Problem details
Set out exactly, and only, the lines running from the one containing "info@hube.kz (72, 2373)" to the bottom of the listing below; pictures stay out.

Data shown
=====

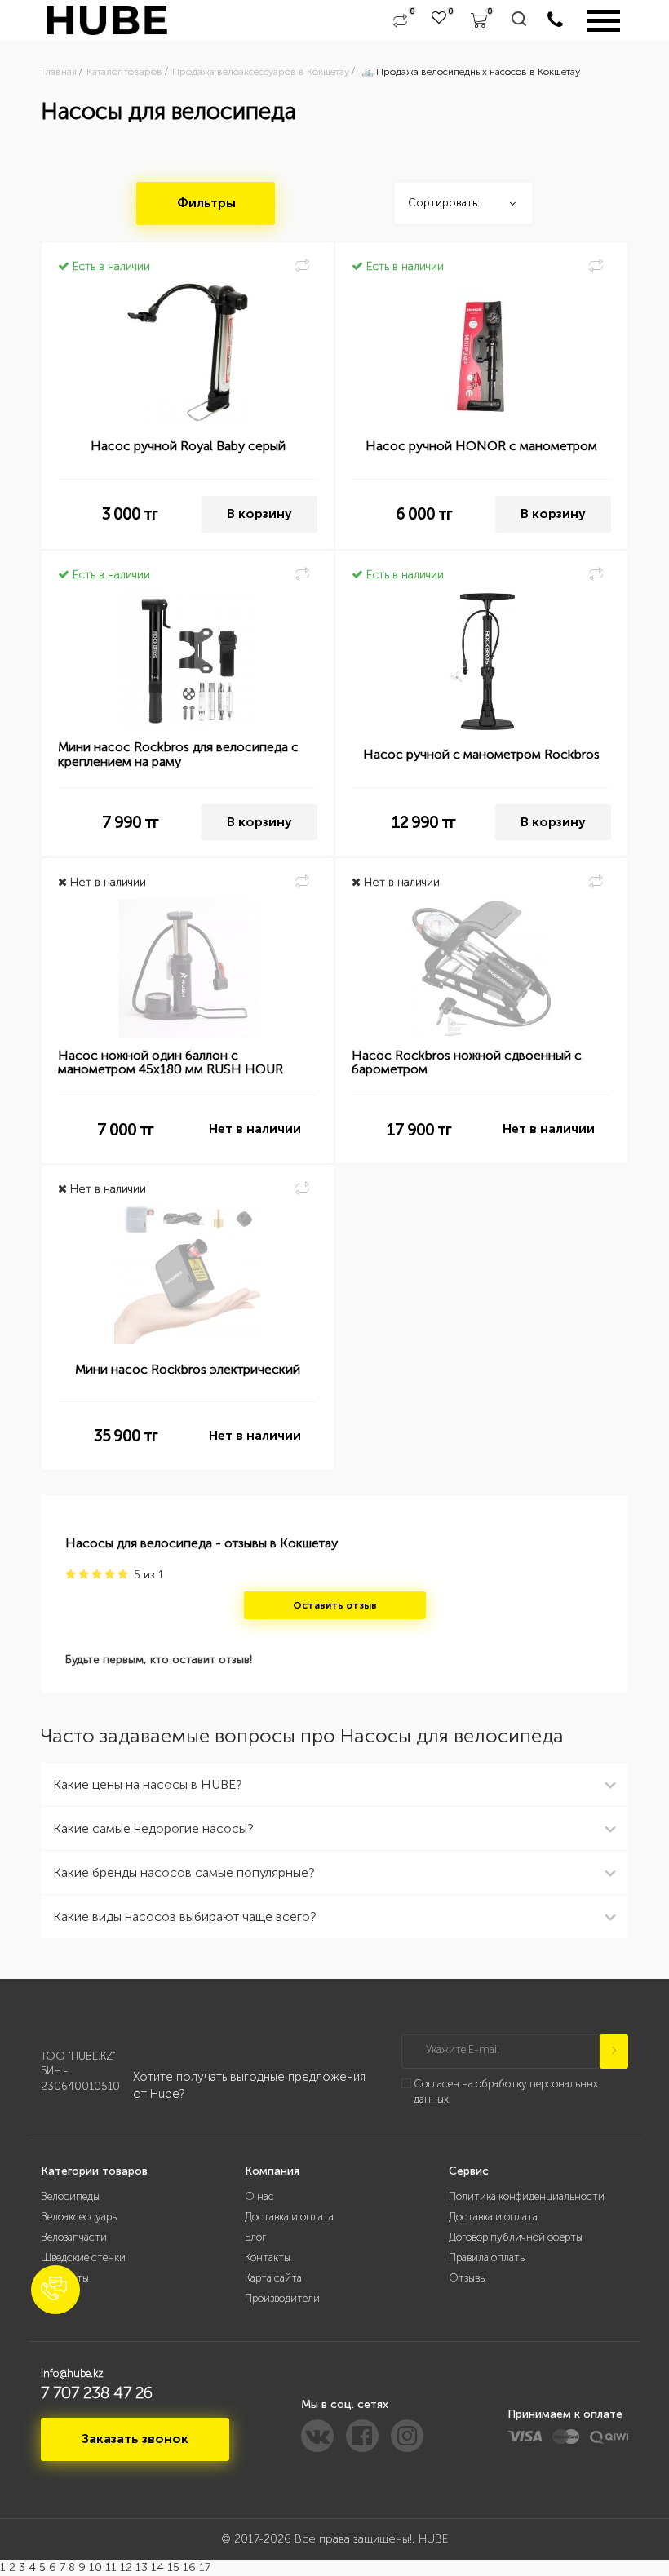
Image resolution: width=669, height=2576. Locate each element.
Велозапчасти (74, 2237)
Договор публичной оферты (516, 2237)
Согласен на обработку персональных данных (506, 2091)
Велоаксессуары (79, 2217)
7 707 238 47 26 (97, 2392)
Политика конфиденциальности (527, 2196)
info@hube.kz (72, 2373)
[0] (400, 20)
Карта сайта (273, 2278)
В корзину (259, 513)
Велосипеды (70, 2196)
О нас (259, 2196)
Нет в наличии (255, 1128)
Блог (255, 2237)
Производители (282, 2298)
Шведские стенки (83, 2257)
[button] (55, 2289)
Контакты (267, 2257)
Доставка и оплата (289, 2217)
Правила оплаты (487, 2257)
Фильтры (206, 202)
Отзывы (467, 2278)
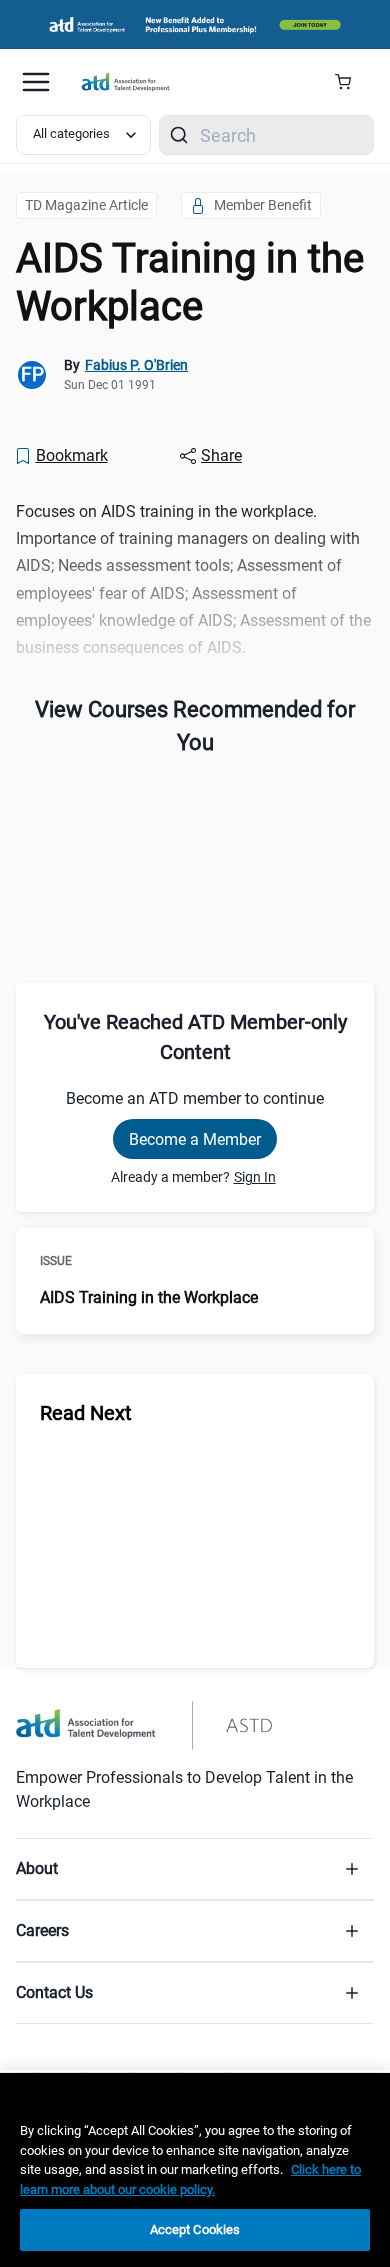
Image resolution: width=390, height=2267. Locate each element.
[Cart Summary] (350, 82)
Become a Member (195, 1139)
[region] (195, 2170)
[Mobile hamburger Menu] (36, 82)
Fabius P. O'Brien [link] (136, 365)
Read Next (86, 1413)
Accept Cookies (195, 2229)
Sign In (255, 1177)
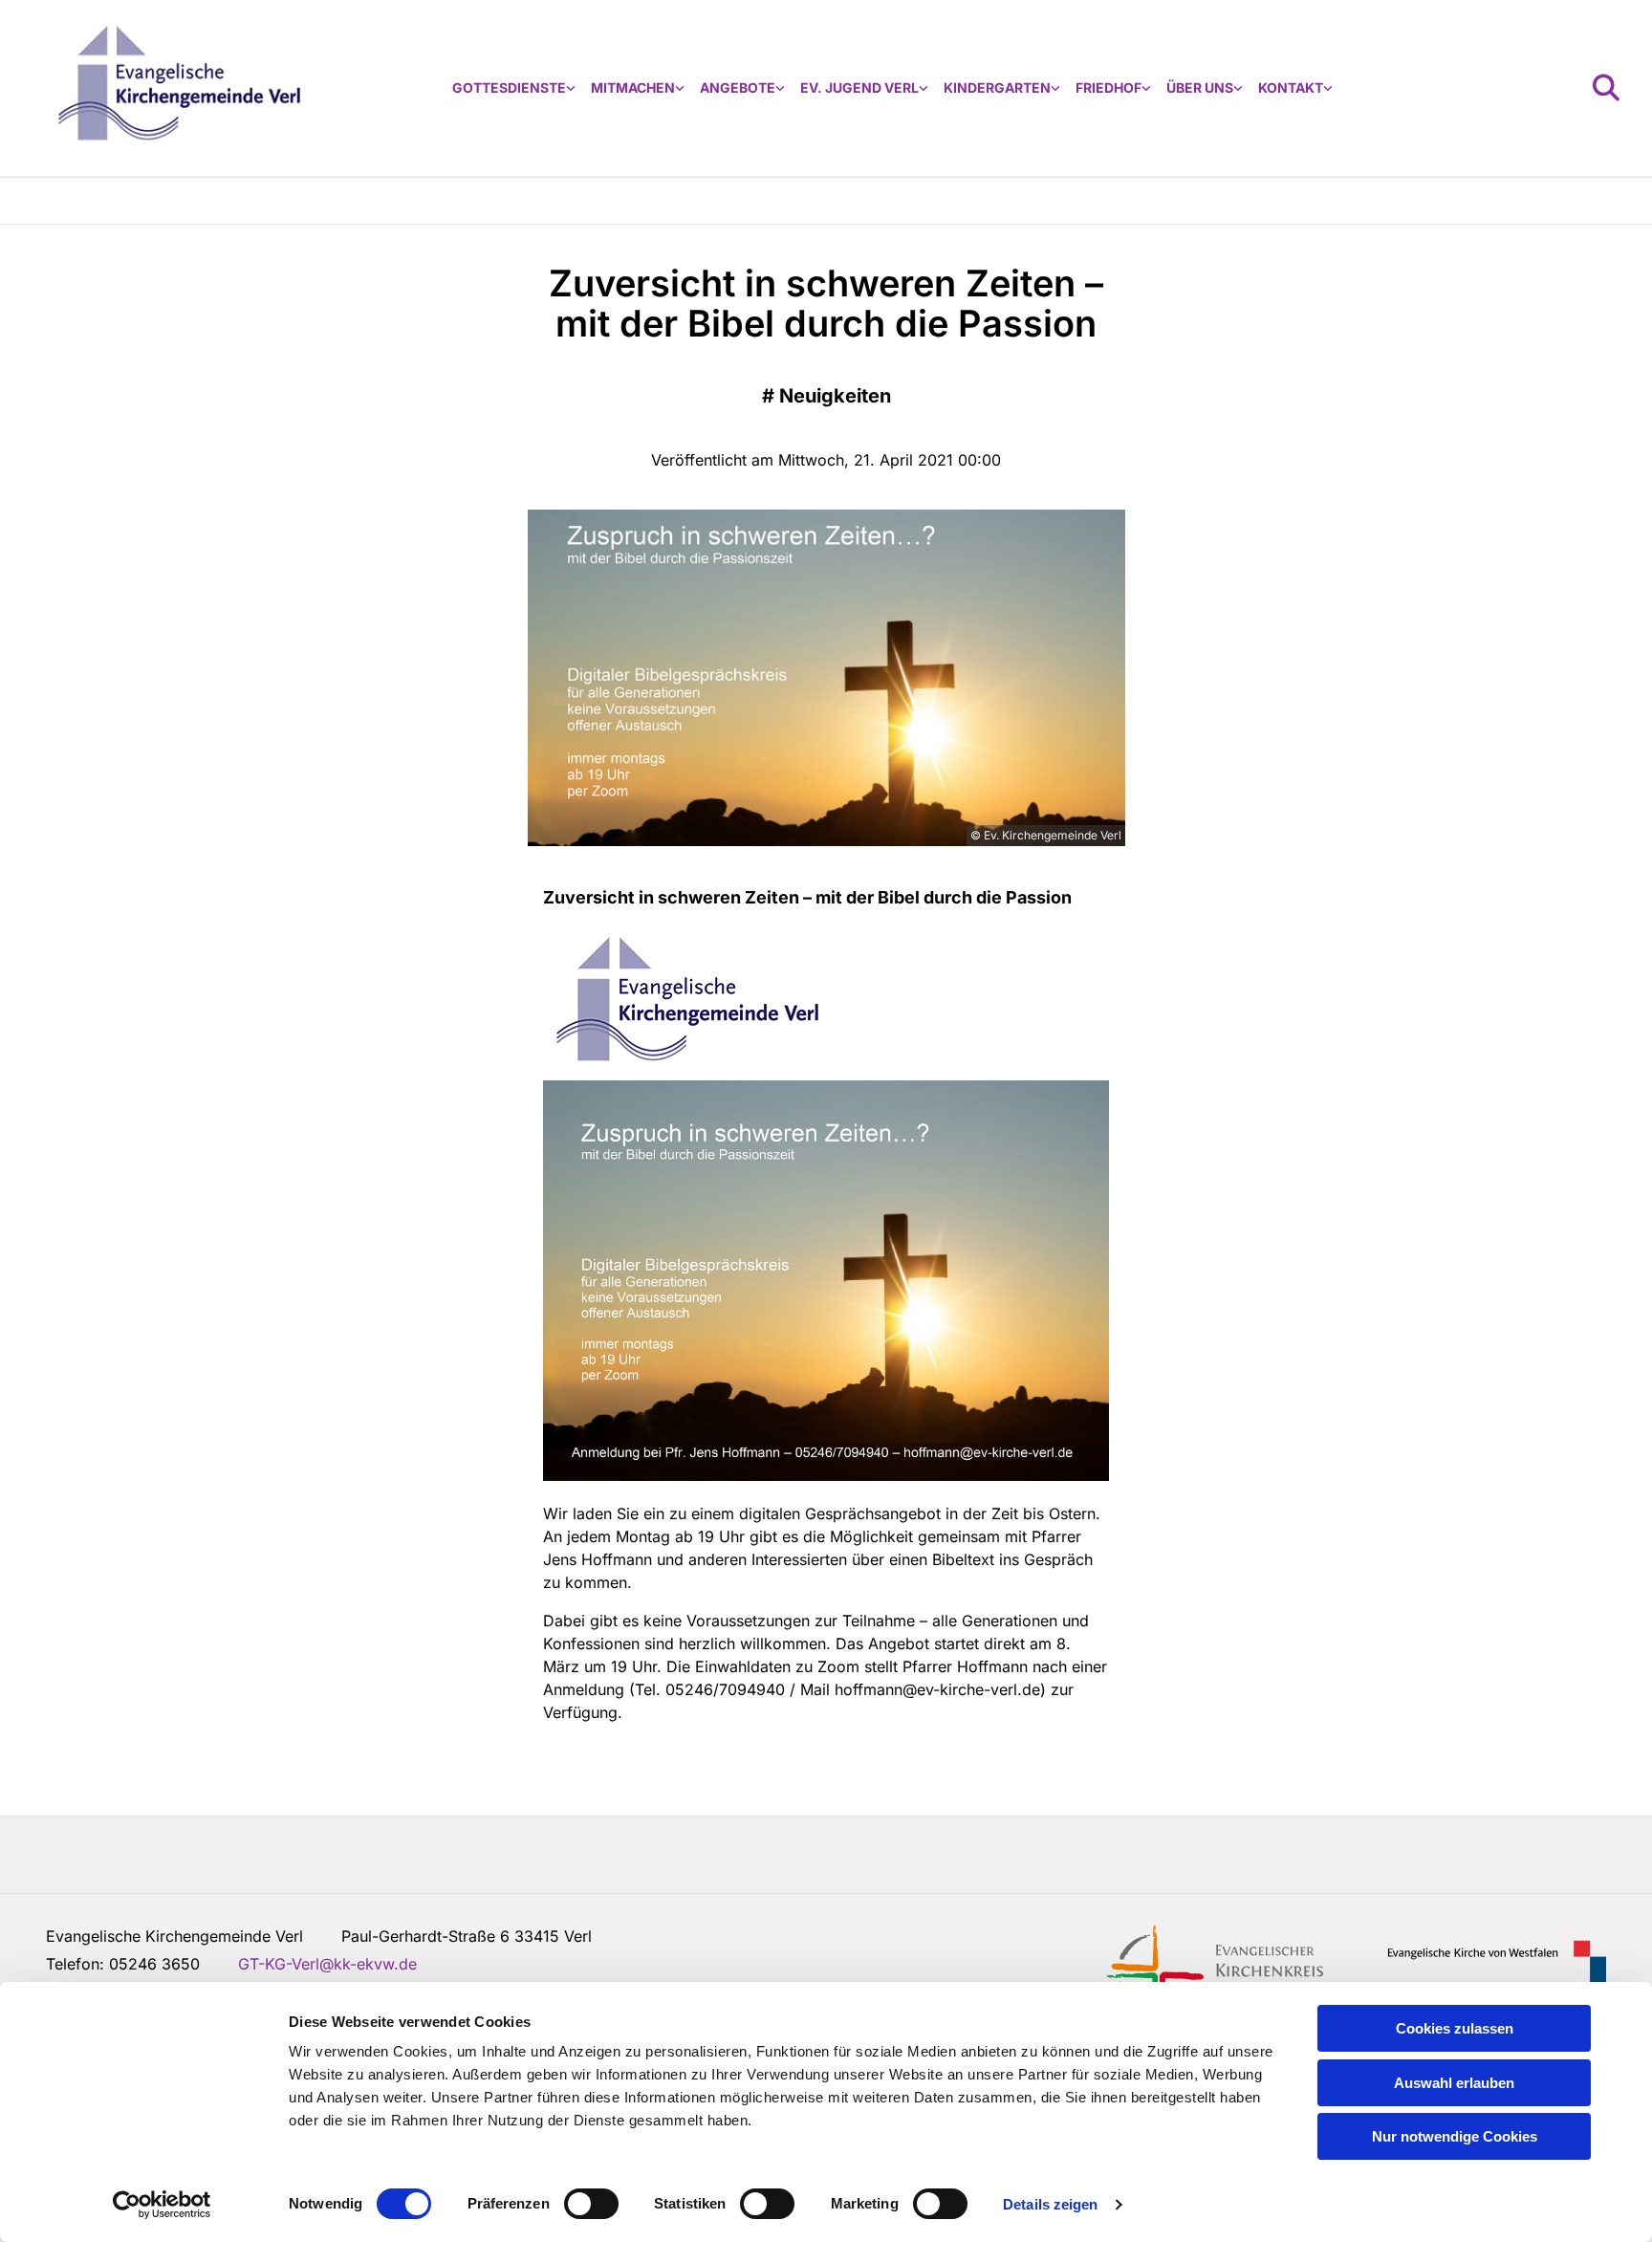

=====

Task response
info@hube.kz (72, 2373)
[0] (400, 20)
Карта сайта (273, 2278)
В корзину (259, 513)
Велосипеды (70, 2196)
О нас (259, 2196)
Нет в наличии (255, 1128)
Блог (255, 2237)
Производители (282, 2298)
Шведские стенки (83, 2257)
[button] (55, 2289)
Контакты (267, 2257)
Доставка и оплата (289, 2217)
Правила оплаты (487, 2257)
Фильтры (206, 202)
Отзывы (467, 2278)
Image resolution: width=390, height=2267. Locate each element.
[Cart Summary] (350, 82)
Become a Member (195, 1139)
[region] (195, 2170)
[Mobile hamburger Menu] (36, 82)
Fabius P. O'Brien [link] (136, 365)
Read Next (86, 1413)
Accept Cookies (195, 2229)
Sign In (255, 1177)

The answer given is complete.